When his boss was informed, he took Sheebu for first aid. “But for all the rest of the treatment, I had to bear the cost of the expensive balms. My boss was happy that I performed well on the job, but when I was being violently beaten up, no one turned up”, he adds.
Following the incident, his place of duty was changed. So far, no such incident has taken place at Sukhdev Vihar DDA apartments.
Mohan Kumar, a security guard in Sector 20, Noida, says that they don’t receive any respect. “People treat us like we’re servants. I’ve been working for the past eight years, when social media platforms were not that much popular, and similar incidents were disregarded and dismissed by everybody”, he says.
When asked if he had ever sought assistance from his security agency or police, Kumar stated that the possibility of them receiving assistance is far less than the possibility of them being fired and unemployed. “Once you’re out of the good graces of the agencies that got you the job, it becomes extremely difficult to find another job as a security guard.

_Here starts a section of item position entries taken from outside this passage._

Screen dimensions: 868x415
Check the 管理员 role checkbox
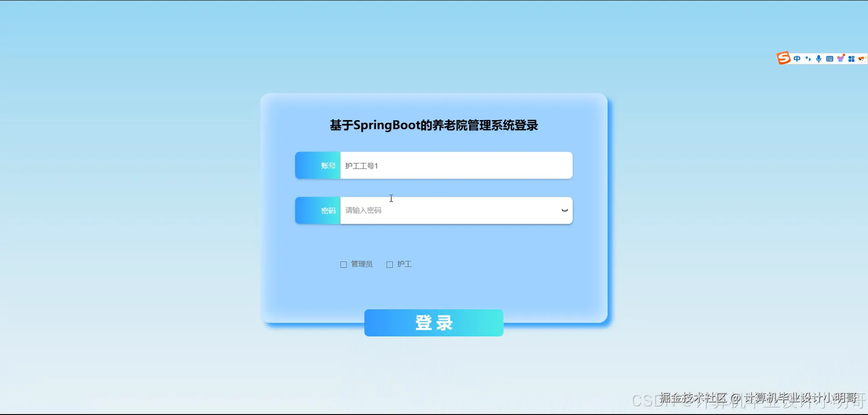coord(343,264)
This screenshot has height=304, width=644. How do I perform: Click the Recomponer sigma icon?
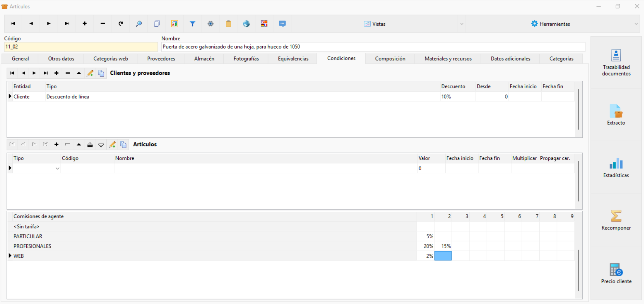coord(616,220)
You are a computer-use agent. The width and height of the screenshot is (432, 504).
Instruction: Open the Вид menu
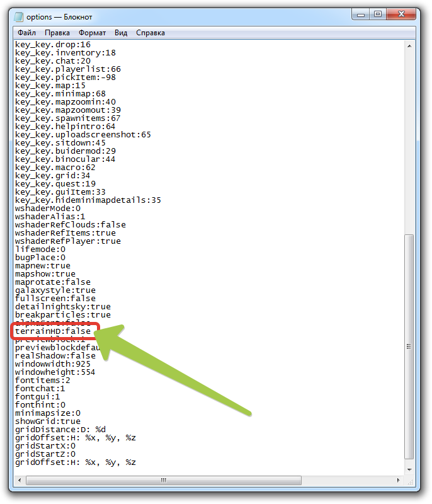(121, 33)
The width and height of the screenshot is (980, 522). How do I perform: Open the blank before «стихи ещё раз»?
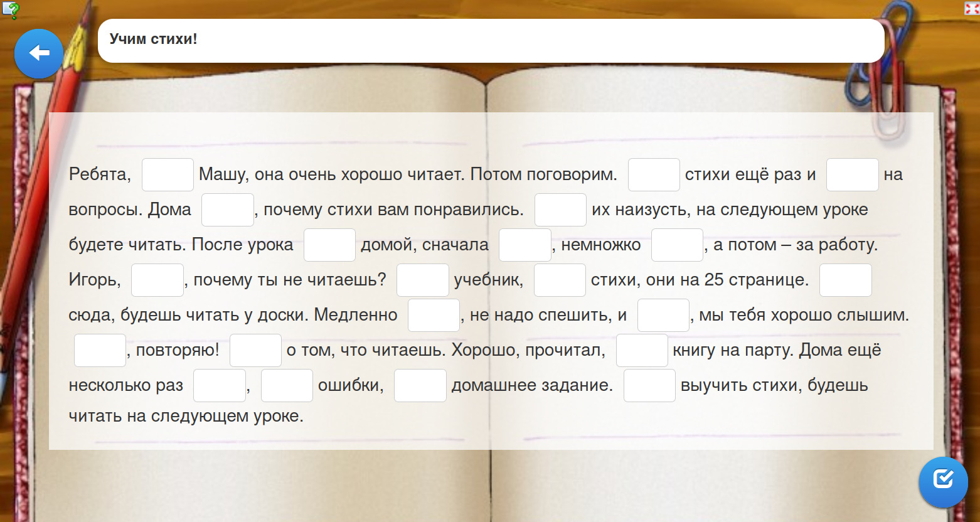(x=654, y=174)
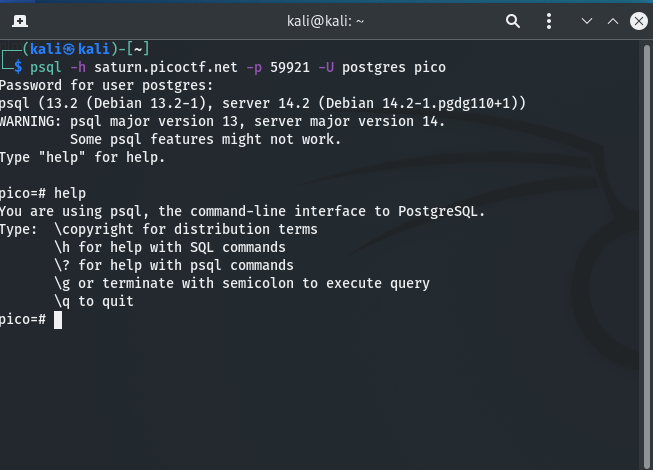
Task: Open the three-dot terminal menu
Action: click(547, 20)

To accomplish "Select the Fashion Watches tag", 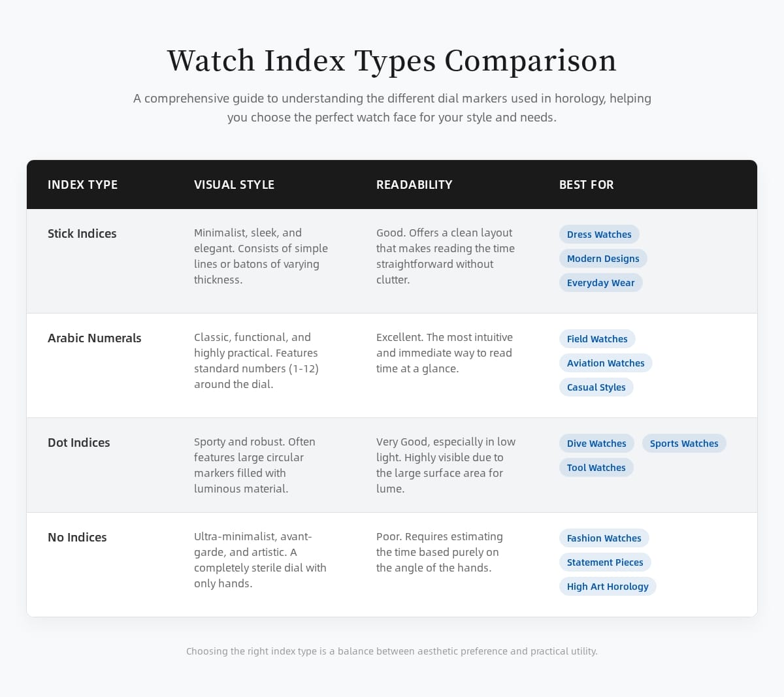I will point(604,538).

So, often, we just try to ignore it as a bad memory”, he says.
Saying he is glad that now his colleagues are receiving justice and help, he adds, “I’d like to ask everyone to treat us with respect and decency as well; we don’t mistreat anybody, we follow your directions, we take care of your possessions and your safety, we greet you every time we see you. The treatment we get in return is simply not fair.”